- _Given entries_:
• • • • • • •

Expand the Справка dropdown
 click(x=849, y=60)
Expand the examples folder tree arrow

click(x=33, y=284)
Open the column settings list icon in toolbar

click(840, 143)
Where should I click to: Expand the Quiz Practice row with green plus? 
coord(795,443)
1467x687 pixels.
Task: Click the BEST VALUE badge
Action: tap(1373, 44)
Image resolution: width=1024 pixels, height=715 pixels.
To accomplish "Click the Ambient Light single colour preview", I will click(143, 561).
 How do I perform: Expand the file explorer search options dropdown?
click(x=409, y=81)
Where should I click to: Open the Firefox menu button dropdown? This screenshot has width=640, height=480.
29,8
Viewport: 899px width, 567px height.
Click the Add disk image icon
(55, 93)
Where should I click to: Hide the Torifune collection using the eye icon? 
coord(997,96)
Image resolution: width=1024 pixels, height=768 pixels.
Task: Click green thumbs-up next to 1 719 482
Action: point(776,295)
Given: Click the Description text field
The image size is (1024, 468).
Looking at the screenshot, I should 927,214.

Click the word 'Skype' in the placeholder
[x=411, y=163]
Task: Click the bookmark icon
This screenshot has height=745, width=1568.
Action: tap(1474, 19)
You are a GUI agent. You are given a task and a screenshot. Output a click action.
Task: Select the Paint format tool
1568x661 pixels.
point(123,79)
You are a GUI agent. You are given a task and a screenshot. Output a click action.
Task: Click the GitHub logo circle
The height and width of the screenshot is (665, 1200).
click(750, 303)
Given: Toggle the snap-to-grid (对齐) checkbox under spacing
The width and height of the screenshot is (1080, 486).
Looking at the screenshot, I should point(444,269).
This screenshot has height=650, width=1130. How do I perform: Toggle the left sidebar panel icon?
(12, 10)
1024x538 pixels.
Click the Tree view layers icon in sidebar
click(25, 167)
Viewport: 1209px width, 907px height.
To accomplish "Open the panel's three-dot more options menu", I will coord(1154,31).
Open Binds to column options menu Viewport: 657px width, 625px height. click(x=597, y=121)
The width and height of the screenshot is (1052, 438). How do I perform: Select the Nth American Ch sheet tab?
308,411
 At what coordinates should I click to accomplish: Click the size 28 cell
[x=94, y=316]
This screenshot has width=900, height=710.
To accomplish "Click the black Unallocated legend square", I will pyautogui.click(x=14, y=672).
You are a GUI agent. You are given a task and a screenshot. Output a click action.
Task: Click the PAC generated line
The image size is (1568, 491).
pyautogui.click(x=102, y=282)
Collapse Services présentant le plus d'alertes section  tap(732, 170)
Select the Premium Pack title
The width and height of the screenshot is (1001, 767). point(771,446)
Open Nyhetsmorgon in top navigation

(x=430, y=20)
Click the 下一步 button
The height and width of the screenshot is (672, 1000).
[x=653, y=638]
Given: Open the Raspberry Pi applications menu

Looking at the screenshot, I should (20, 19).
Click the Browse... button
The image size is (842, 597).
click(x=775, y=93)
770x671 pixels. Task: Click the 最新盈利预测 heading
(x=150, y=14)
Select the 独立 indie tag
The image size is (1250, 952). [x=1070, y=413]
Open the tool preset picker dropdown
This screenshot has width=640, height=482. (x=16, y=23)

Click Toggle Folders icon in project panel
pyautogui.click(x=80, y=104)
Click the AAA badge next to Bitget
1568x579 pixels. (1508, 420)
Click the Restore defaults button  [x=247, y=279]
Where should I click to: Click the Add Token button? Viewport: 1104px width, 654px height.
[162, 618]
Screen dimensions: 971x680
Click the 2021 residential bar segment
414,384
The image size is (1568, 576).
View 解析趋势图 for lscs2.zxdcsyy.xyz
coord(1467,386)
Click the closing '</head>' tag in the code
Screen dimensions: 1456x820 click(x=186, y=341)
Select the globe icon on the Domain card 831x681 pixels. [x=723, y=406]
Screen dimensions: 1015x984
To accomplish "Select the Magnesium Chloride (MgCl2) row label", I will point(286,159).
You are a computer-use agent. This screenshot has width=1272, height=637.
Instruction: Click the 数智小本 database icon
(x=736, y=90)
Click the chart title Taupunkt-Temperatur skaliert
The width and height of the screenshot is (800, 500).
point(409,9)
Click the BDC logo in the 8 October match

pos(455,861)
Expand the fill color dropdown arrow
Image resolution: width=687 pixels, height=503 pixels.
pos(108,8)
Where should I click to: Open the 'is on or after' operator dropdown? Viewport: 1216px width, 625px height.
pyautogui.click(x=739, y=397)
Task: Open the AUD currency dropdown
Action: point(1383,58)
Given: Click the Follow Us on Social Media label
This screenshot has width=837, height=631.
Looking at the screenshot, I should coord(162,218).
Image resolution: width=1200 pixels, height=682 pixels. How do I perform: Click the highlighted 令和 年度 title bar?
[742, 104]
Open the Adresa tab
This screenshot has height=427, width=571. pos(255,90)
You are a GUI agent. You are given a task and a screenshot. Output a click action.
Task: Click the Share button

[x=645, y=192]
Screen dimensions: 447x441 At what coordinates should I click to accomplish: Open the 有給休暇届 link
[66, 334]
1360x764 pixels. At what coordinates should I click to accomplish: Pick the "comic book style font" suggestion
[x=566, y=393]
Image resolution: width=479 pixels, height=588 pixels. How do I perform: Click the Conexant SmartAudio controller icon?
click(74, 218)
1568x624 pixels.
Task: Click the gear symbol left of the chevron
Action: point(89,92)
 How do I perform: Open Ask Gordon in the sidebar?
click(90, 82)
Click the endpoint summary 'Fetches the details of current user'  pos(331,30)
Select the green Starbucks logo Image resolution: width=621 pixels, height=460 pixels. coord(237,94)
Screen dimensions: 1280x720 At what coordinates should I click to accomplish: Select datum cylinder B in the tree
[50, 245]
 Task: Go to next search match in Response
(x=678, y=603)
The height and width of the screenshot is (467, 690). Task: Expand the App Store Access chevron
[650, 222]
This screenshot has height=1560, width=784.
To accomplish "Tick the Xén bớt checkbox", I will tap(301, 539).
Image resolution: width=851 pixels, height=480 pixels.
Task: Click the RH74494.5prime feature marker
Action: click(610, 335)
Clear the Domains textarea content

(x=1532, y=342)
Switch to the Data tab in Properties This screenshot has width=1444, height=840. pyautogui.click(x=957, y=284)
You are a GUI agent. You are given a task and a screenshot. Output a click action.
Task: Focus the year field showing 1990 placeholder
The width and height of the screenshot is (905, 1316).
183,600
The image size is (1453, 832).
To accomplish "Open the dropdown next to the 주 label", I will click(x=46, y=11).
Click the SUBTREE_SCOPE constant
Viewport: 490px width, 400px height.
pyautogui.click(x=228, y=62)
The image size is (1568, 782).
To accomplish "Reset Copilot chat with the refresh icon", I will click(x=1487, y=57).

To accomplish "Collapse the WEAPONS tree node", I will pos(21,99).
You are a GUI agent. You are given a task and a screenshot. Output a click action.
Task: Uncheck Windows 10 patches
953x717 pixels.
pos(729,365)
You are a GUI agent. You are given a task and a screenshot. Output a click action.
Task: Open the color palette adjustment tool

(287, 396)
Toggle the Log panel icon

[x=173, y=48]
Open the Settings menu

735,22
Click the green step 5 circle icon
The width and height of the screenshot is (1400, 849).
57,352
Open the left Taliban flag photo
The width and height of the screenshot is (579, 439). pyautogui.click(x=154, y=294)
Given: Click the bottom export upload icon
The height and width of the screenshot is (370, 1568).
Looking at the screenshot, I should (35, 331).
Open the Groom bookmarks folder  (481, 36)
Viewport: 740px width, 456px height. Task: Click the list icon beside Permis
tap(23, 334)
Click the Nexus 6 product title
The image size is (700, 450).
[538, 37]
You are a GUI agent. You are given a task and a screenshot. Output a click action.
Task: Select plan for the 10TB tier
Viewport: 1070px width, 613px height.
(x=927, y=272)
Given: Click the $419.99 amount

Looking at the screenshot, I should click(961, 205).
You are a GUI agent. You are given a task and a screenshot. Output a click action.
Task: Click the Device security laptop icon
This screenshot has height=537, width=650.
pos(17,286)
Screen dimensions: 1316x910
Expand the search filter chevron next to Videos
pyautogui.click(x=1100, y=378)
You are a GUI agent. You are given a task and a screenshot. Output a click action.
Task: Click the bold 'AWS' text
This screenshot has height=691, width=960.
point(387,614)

• • • • • • •

- _About this exercise_: Read the records above. Show each line that has the string "field".

- _Solution for this task_:
Given: Click the Description text field
Task: Focus the year field showing 1990 placeholder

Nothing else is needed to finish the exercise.